§ WHAT YOU SHOULD DO
Please set out every line of the listing below as a numbered list, skipping blank lines and leaving out the pictures.

§ RECORDED DATA
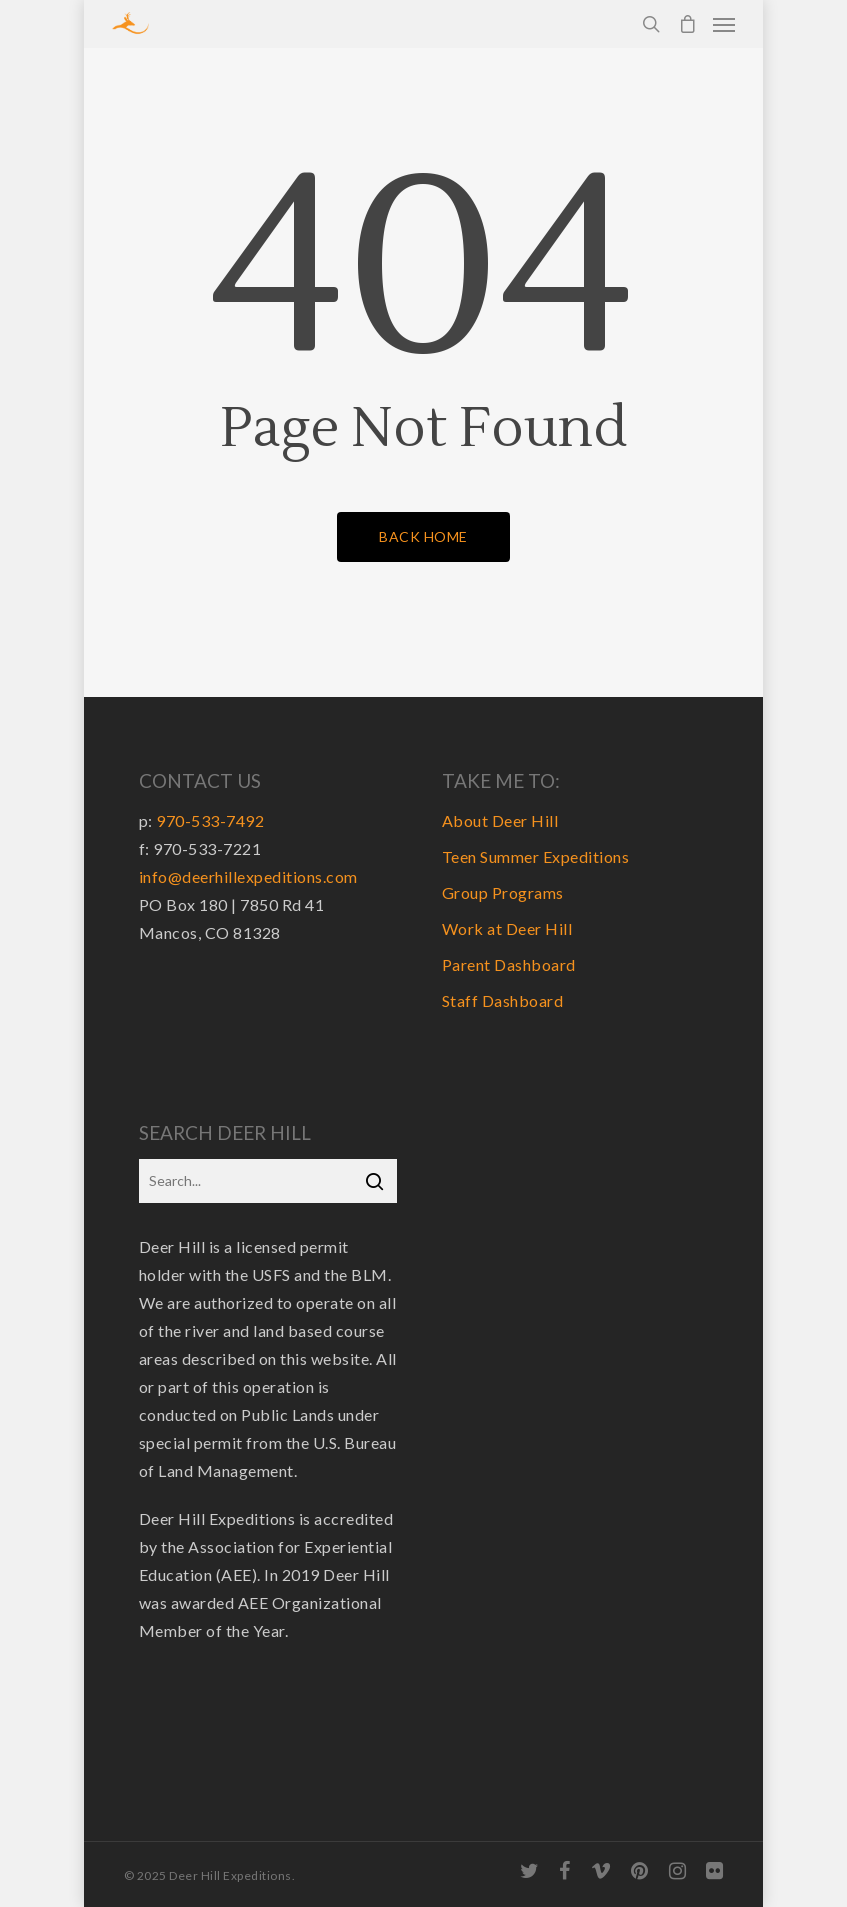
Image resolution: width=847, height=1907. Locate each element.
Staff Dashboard (503, 1000)
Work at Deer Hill (507, 928)
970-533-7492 (210, 820)
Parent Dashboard (509, 964)
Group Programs (503, 892)
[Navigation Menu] (724, 24)
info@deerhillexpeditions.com (248, 876)
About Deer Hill (500, 820)
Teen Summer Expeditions (536, 856)
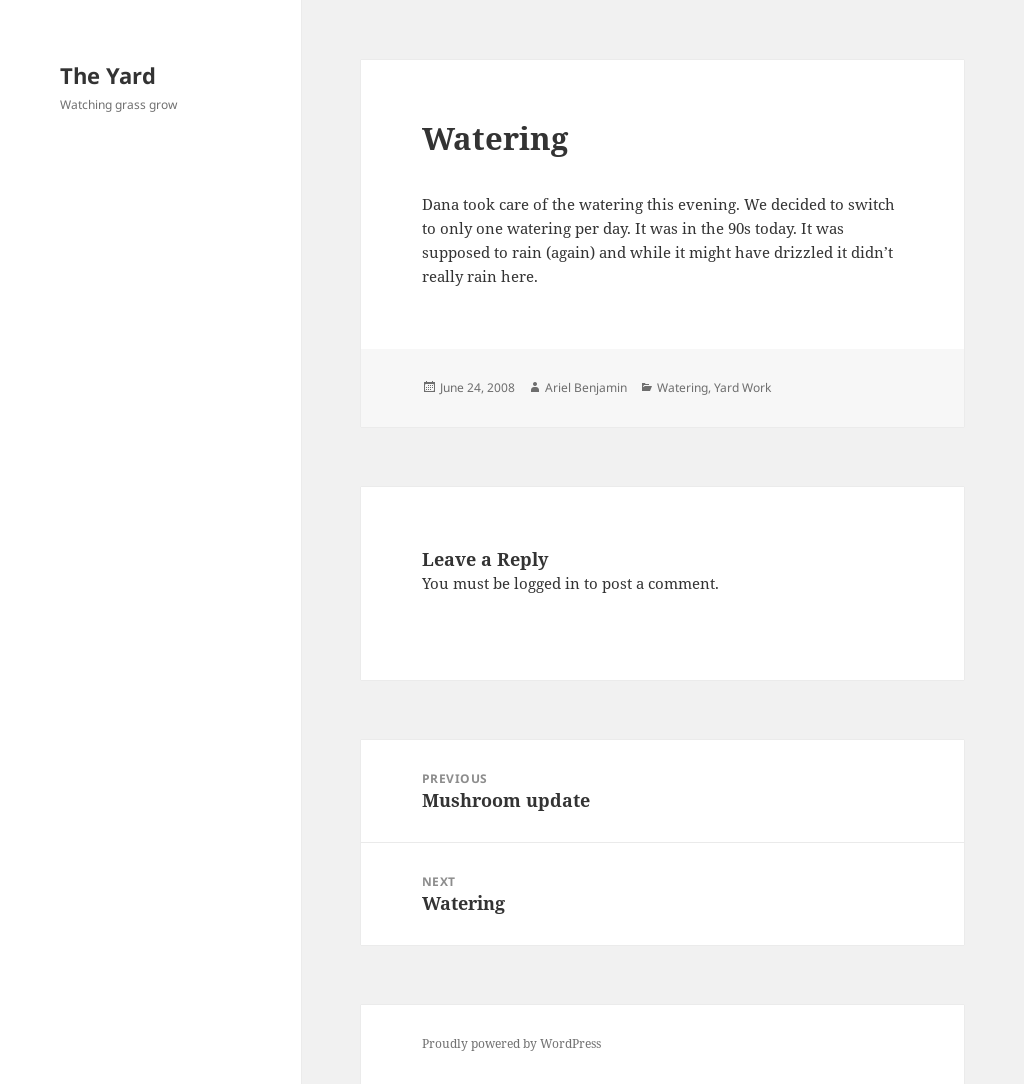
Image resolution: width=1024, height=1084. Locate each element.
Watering (682, 387)
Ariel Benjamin (586, 387)
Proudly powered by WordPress (511, 1043)
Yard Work (742, 387)
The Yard (108, 75)
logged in (547, 583)
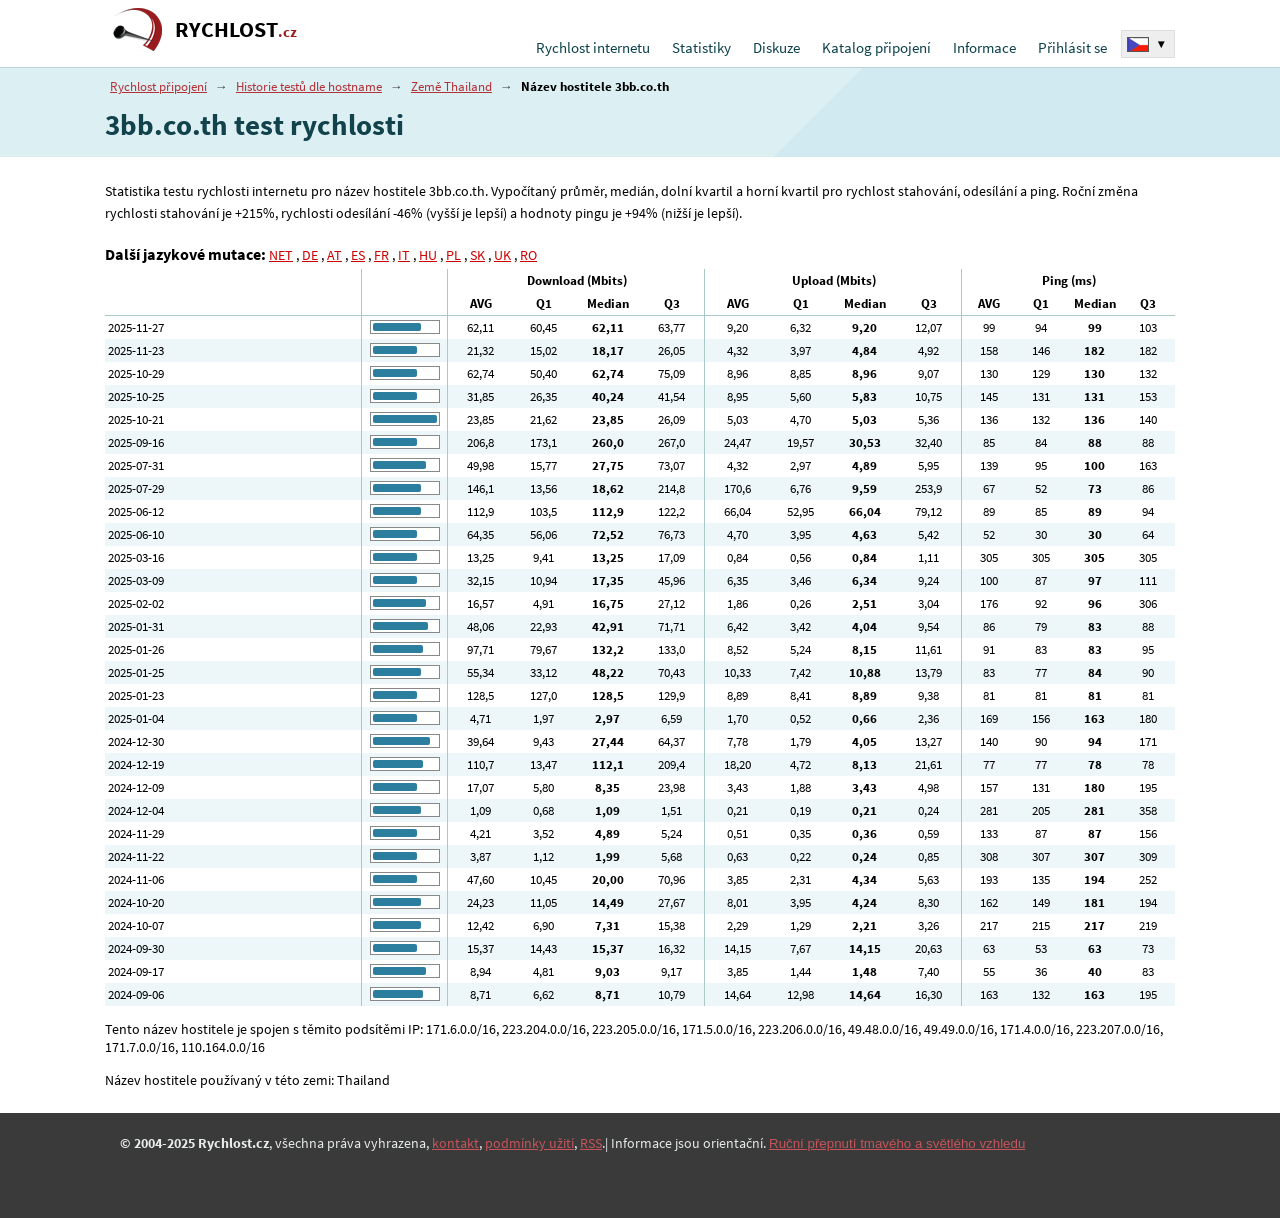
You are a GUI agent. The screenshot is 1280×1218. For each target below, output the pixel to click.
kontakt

§ SOLUTION FOR THIS PROBLEM
1. Image resolution: width=847, height=1907. Locate each element.
2. Staff Dashboard (503, 1000)
3. Work at Deer Hill (507, 928)
4. 970-533-7492 (210, 820)
5. Parent Dashboard (509, 964)
6. Group Programs (503, 892)
7. [Navigation Menu] (724, 24)
8. info@deerhillexpeditions.com (248, 876)
9. About Deer Hill (500, 820)
10. Teen Summer Expeditions (536, 856)
11. Image resolution: width=1024, height=1084. Locate each element.
12. Watering (682, 387)
13. Ariel Benjamin (586, 387)
14. Proudly powered by WordPress (511, 1043)
15. Yard Work (742, 387)
16. The Yard (108, 75)
17. logged in (547, 583)
18. You are a GUI agent. The screenshot is 1280×1218. For each target below, output the pixel to click.
19. kontakt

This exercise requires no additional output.